Gabrielle discusses the often harsh realities of juggling a powerful career with a husband and a family…and even admits to curbing her own career to allow her family to thrive. She touches on a somewhat taboo phenomenon: women and the word submissive. Bravely, Gabrielle confesses what other women might feel but due to fear of rejection, keep silent. Close your ears and eyes Sheryl Sandberg, “To be truly feminine means being soft, receptive, and—look, here it comes—submissive” (162). I would not equate the adjective submissive with my personality, but I do love a saying my mom often recites, “the man is the head, the woman is the neck, the neck does all the work even though the head takes the credit.” Gabrielle postulates its okay to behave in a submissive manner if its your choice. The moral of the story, do what you feel is the answer to having your happily ever after…if you want to take a traditional female role, do it….if you want to have an unconventional more stereotypically masculine role, do it!
I applaud Gabrielle for uncovering the truth about the hardships of raising a family and maintaining a healthy marriage. Too often people shy away from the truth, which just makes other women feel like utter failures!
Hollywood especially frequently fails to communicate what’s necessary to maintain a healthy and happy relationship. Marriages have ups and downs, in order to succeed both partners have to be committed to the goal—a long lasting overall happy marriage.
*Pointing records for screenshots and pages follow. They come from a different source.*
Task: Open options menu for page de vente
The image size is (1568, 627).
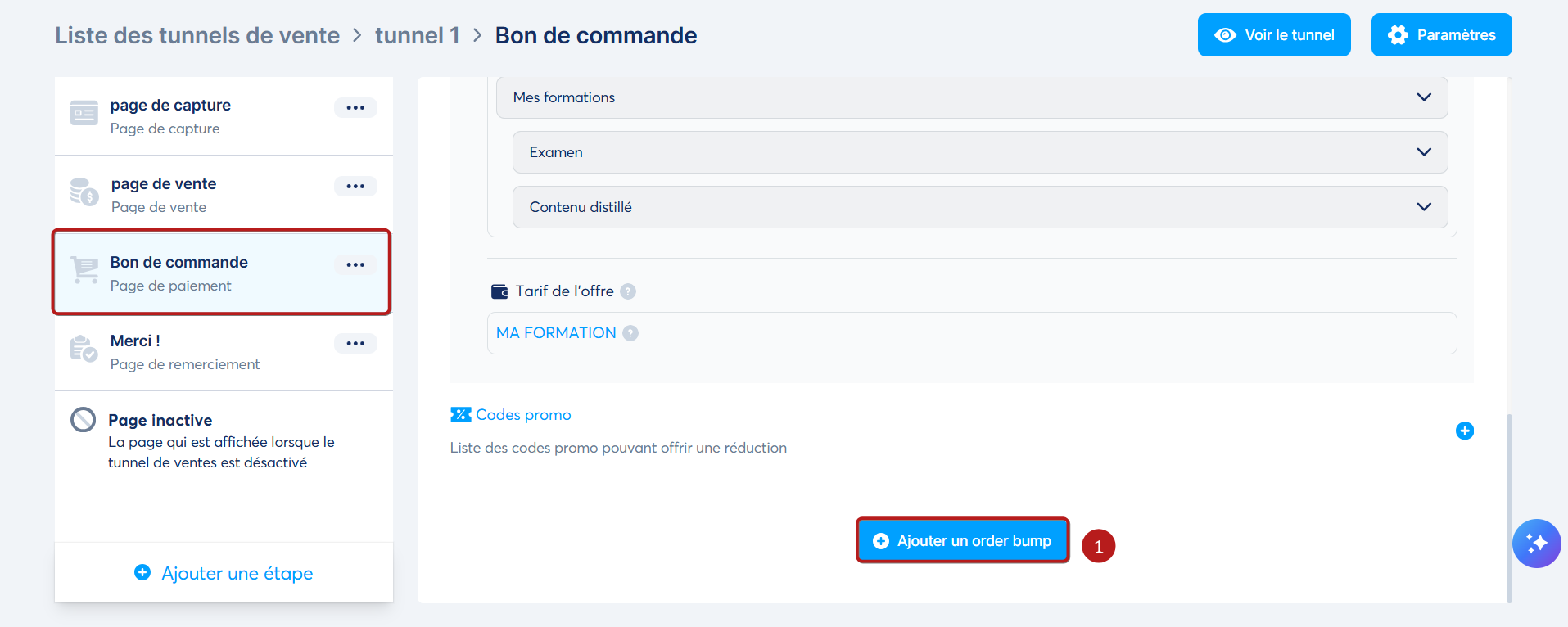Action: (355, 187)
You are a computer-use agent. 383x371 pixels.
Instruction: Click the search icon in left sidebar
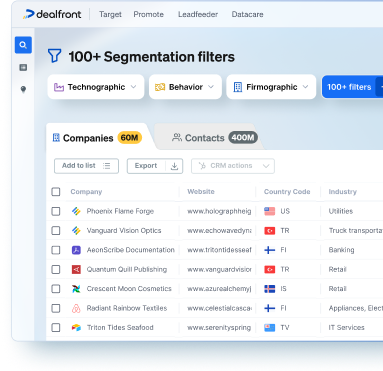coord(23,45)
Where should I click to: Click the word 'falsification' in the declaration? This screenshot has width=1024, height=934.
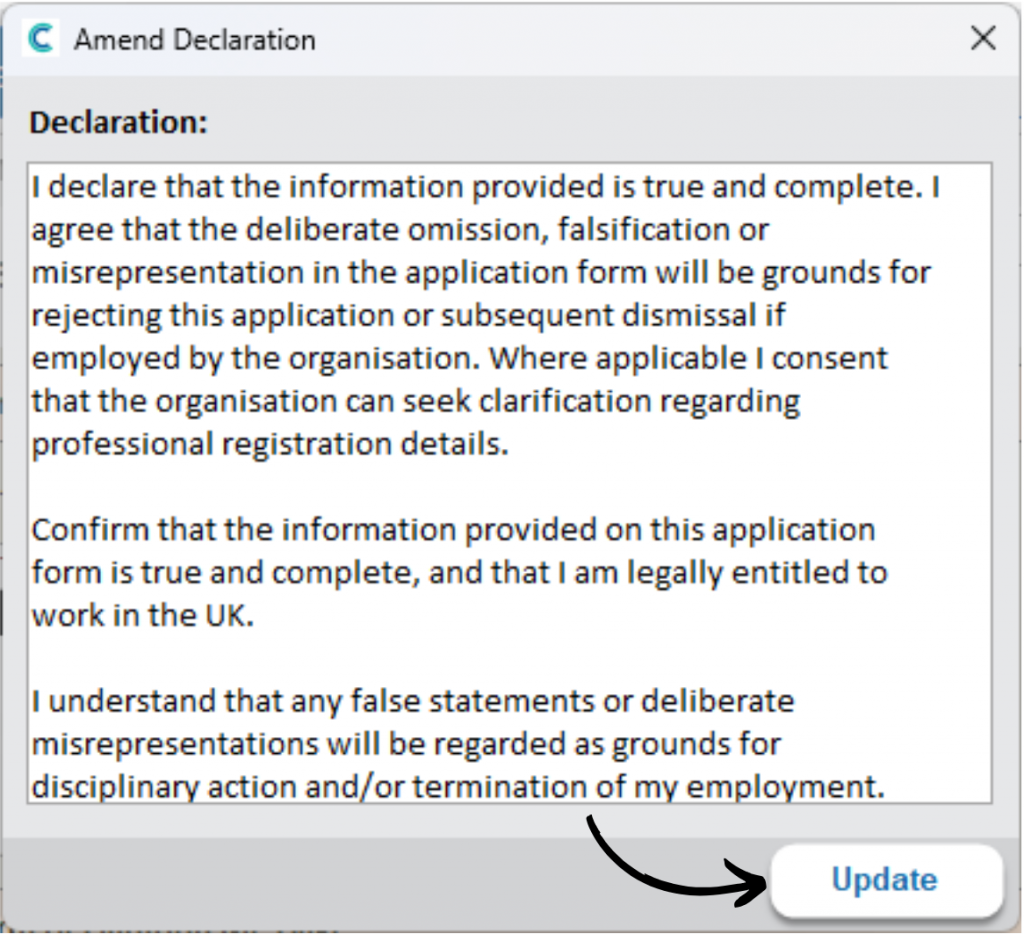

While everyone tip toes around the reality of life, I loved Ben Affleck’s Oscar acceptance speech, when referring to his marriage with Jennifer Garner he said,
“It’s work, but it’s the best work there is, and there’s no one else I’d rather work with.” (http://www.huffingtonpost.com/2013/04/04/ben-affleck-oscar-speech_n_3016375.html)
Clap, clap for Ben refraining from the typical sappy speech and giving Americans a little comfort in knowing they are not alone….but hunky Hollywood celebrity couples are on the same roller coaster.
Two lines to relish —”women suffer more, and because they do, they are more interesting” (21) and “Don’t invest in ‘things,’ but rather in relationships and experiences” (78).
Gabrielle captures the essence of a woman who uses her power, intellect and femininity to nurture her relationship despite often assuming the more submissive role. Ironically, she obviously hasn’t relinquished her career, because she is all over the map doing press releases for her new book!